During 1947 Fairchiid developed an improved version of the C-82, the XC-82B prototype being a conversion from a production C-82A. It differed primarily by having the flight deck resited into the nose of the aircraft and the installation of 1976kW Pratt & Whitney R-4360-4 Wasp Major 28-cylinder radial engines. Following service tests it was ordered into production as the C-119B Flying Boxcar (55 built), these having the fuselage widened by 0.36m, structural strengthening for operation at higher gross weights, and more powerful R-4360-20 engines.

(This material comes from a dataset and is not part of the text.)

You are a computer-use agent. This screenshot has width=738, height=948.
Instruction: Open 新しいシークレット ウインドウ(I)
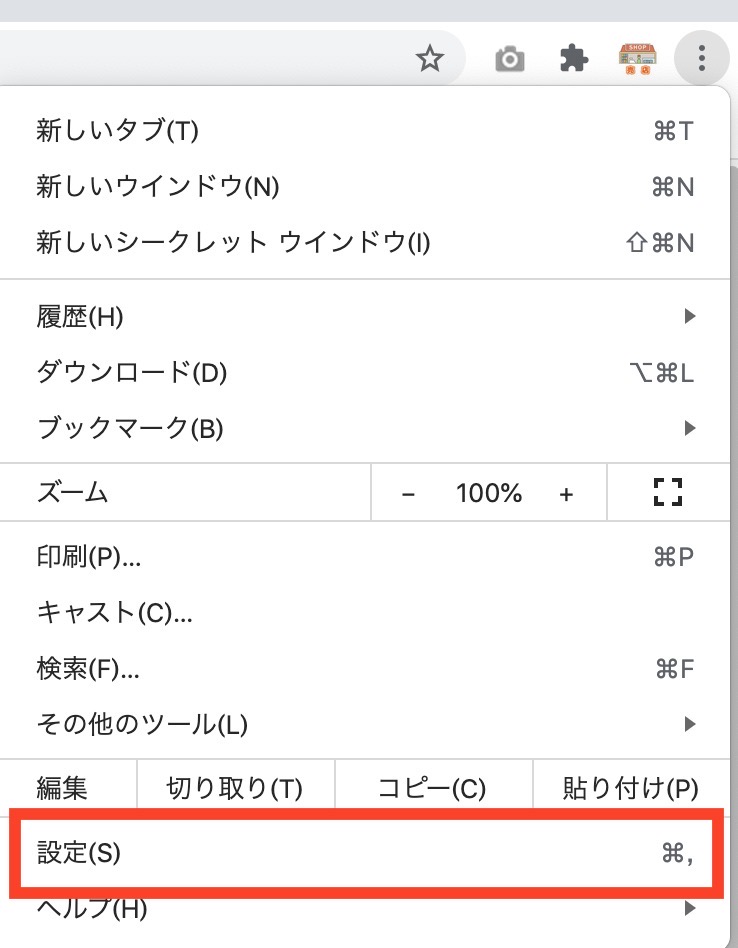click(233, 243)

Accommodating up to 62 paratroops, and with increased cargo capacity, the C-119s gave excellent service during operations in Korea and Vietnam, as well as in a wide variety of other heavy transport applications. C-119s also serve or served with the air forces of Belgium, Brazil, Ethiopia, India, Italy, Nationalist China and South Vietnam, many supplied under the Military Assistance Program. In addition, some surplus military aircraft, both C-82s and C-119s, were acquired by civil operators.
In 1961 Steward-Davis Inc. of Long Beach, California, developed a Jet-Pak conversion for C-119 aircraft. This involved the installation of a 1542kg thrust Westinghouse J34-WE-36 turbojet engine in a specially-developed nacelle mounted on the upper surface of the wing centre-section. At least 26 Indian Air Force C-119s had a more powerful HAL-built Orpheus jet pod to enable them to operate with greater payloads under 'hot and high' conditions.

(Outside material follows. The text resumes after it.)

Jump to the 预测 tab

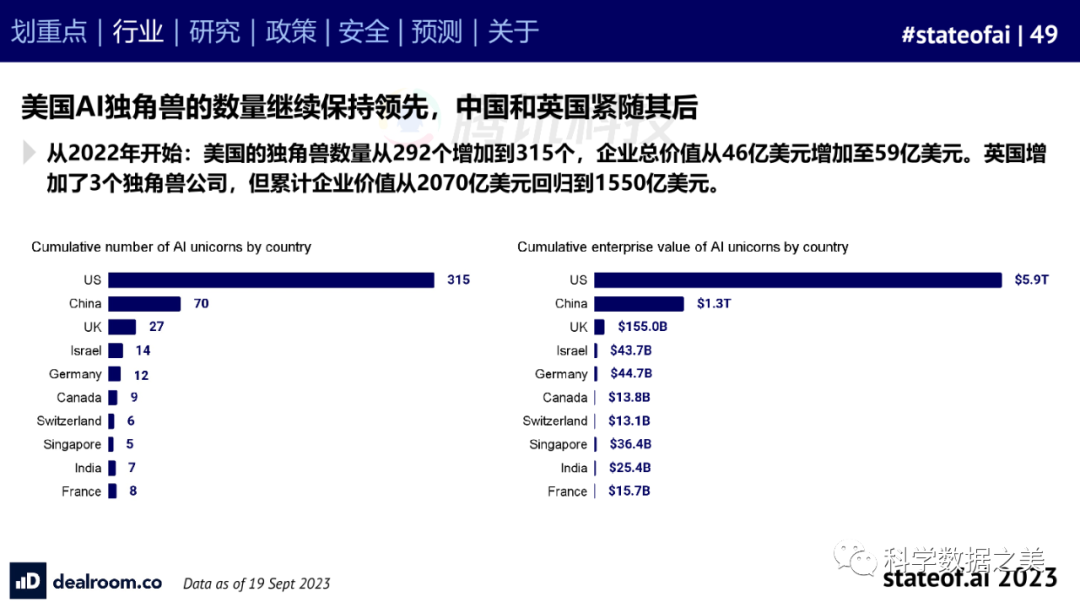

| ENGINE||2 x Wright R-3350-85, 2610kW|
| Take-off weight||33747 kg||74400 lb|
| Empty weight||18136 kg||39983 lb|
| Wingspan||33.3 m||109 ft 3 in|
| Length||26.37 m||87 ft 6 in|
| Height||8.0 m||26 ft 3 in|
| Wing area||134.43 m2||1446.99 sq ft|
| Max. speed||470 km/h||292 mph|
| Cruise speed||322 km/h||200 mph|
| Ceiling||7300 m||23950 ft|
| Range w/max.fuel||3669 km||2280 miles|
|Jim Barita, JBarita=msn.com, 10.02.2014|
After 5 yrs Reg AF on Fighters(no rides) Joined ART program at 910TCG YNG OH. Loved the flights in 119s Sat in R/O NAV seat. View was fantastic. A/C were 51 models Like new. MacNamara shut us down in 1966.Sent planes to bone yard? We also had 2 C-47s 39 and 41 models. also like new.

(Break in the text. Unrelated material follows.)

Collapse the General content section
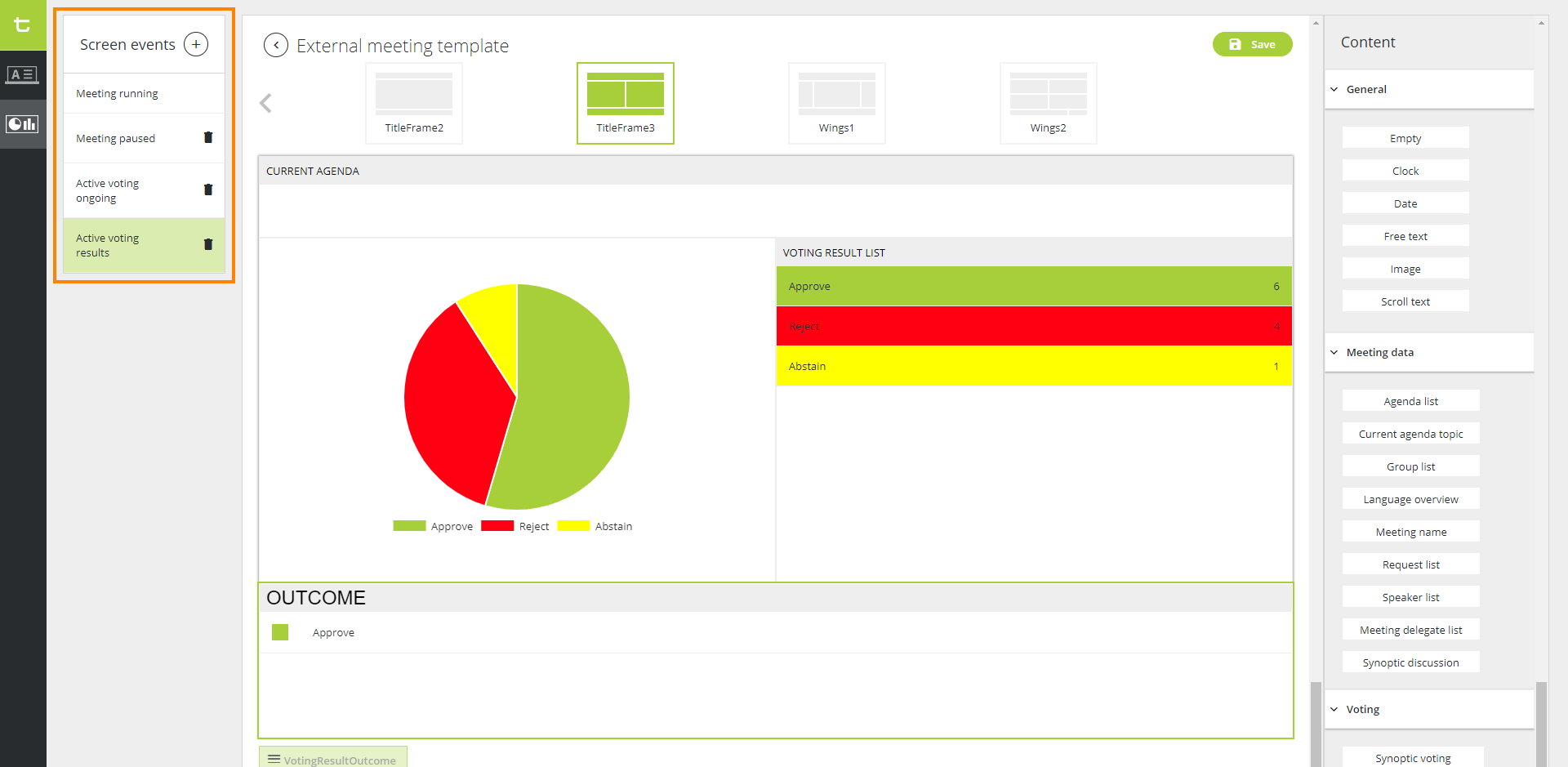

|Larry Wright, sonoraoldies2=sbcglobal.net, 25.01.2014|
As a reservist in the 452 TCW I flew the C-119 FOR 2359 hours from 1954 to 1965. We had the "G" model with the 3350's. Our outfit was based at Long Beach Airport in Long Beach California. In 1960 we moved to March AFB, CA. I was the chief of maintenance and flew most of the test hops needed. O one of the reserve missions a reserve crew put a C-119 in an alphalfa field due to a propeller problem. I took some maintenance personnel to the location and they changed the prop regulator, run it up and it was ready to go. I had the farmer cut us a swath to take off in. The field was 2600 feet long. I taxxied the airplane to the end of the field, turned it around, backed it up so the tail was over the fence. The Highway Patrol stopped the traffic on the highway for our takeoff. We never had any markers to mark our liftoff spot so our wing commander stood to the side of the cutoff path. As we lifted off I gave a quick salute to our CO. He never forgot it. We climbed to about 600 feet, did a 180 and buzzed the field on our return to March. Being the Chief Test Pilot I had several interesting problems on my test hops.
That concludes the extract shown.